Como avalia a troca recente no comando do Ministério da Saúde?

Primeiro, eu queria dizer que a equipe do [ex-ministro Luiz Henrique Mandetta] é perfeita e que conduziram com muita propriedade a nossa situação epidemiológica, e que nossa situação está bem mais confortável do que se imaginava e poderia ter chegado num ponto maior de crise.

Segundo, a gente torce para que o novo ministro acerte.

Agora, o Brasil tem muitas realidades epidemiológicas, então a flexibilização do distanciamento pode ser adequada numa cidade no interior de Minas Gerais ou da Bahia, mas certamente nos grandes centros, ou em muitas cidades nos estados de São Paulo, do Rio de Janeiro, no momento atual não é adequada [a flexibilização].

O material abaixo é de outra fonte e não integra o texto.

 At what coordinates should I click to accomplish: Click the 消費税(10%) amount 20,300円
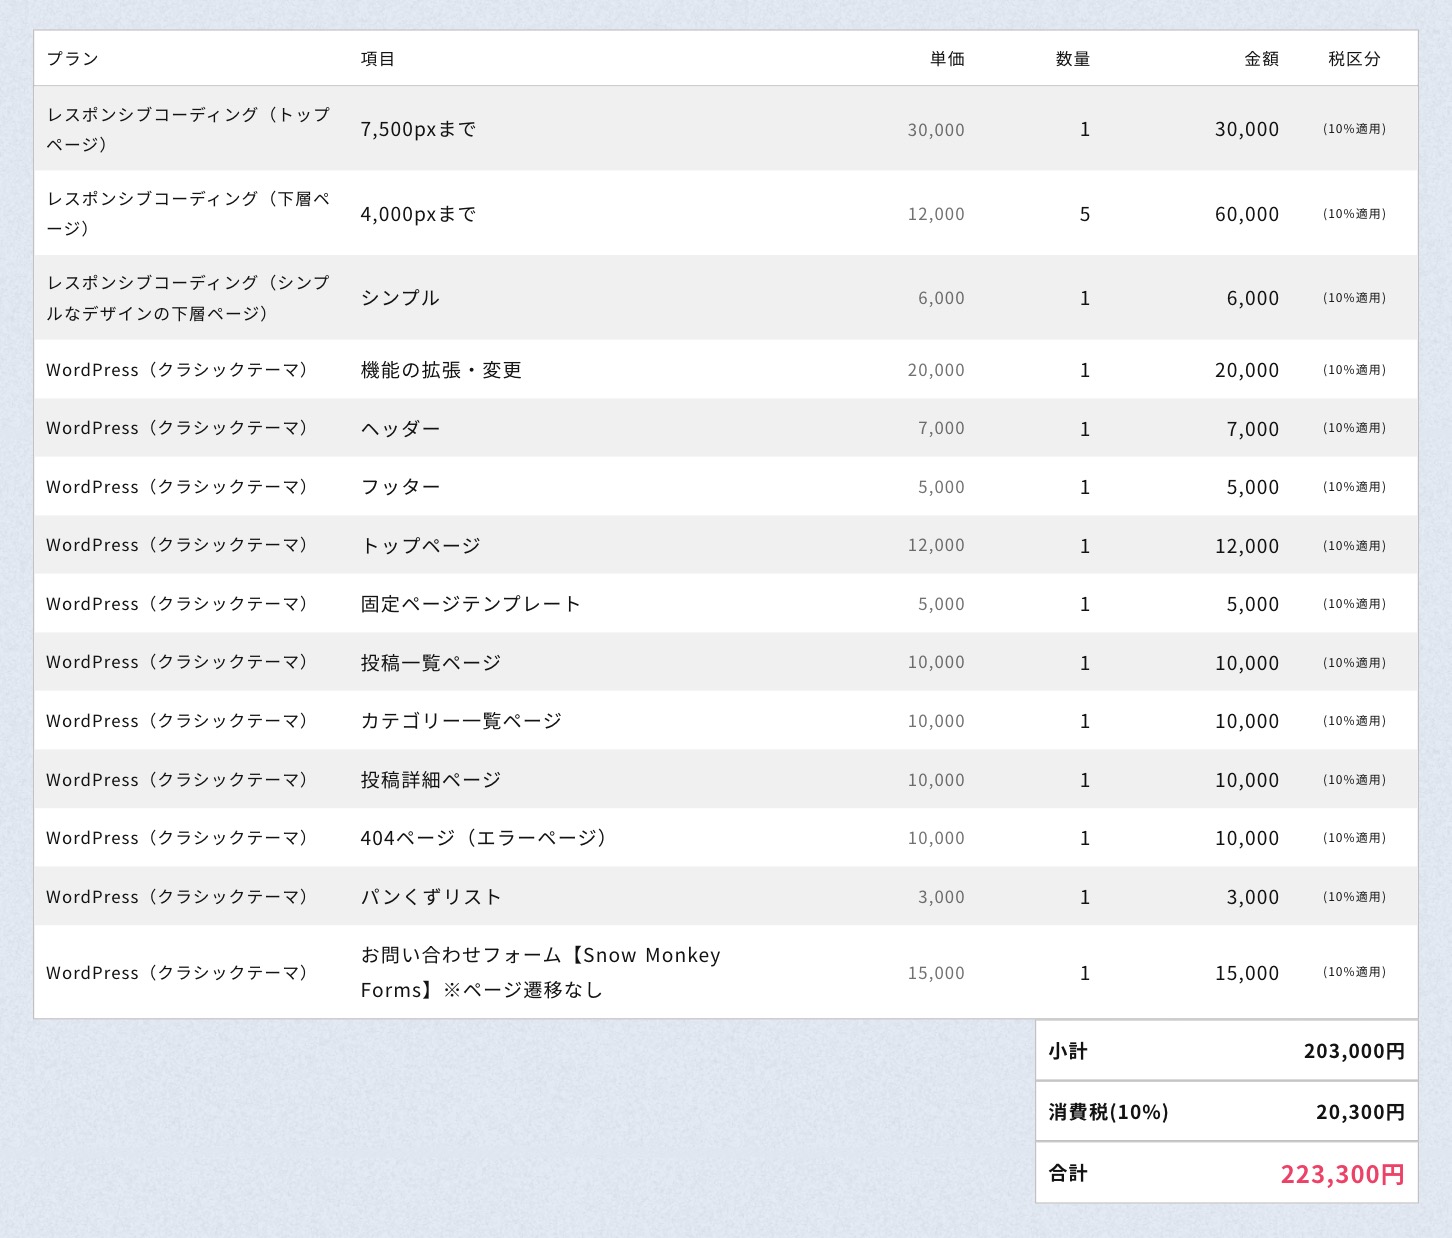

Eu gostei de uma coisa que o novo ministro falou: é fundamental a testagem. Para a gente saber o que está acontecendo, a gente precisa de mais testes. A gente precisa saber quem tem anticorpos, porque a partir do momento que tem anticorpos já pode trabalhar. É impossível testar a população inteira, então precisamos testar grupos expressivos, vamos ter que trabalhar com amostragem. Isso é a maneira tradicional como isso é conduzido.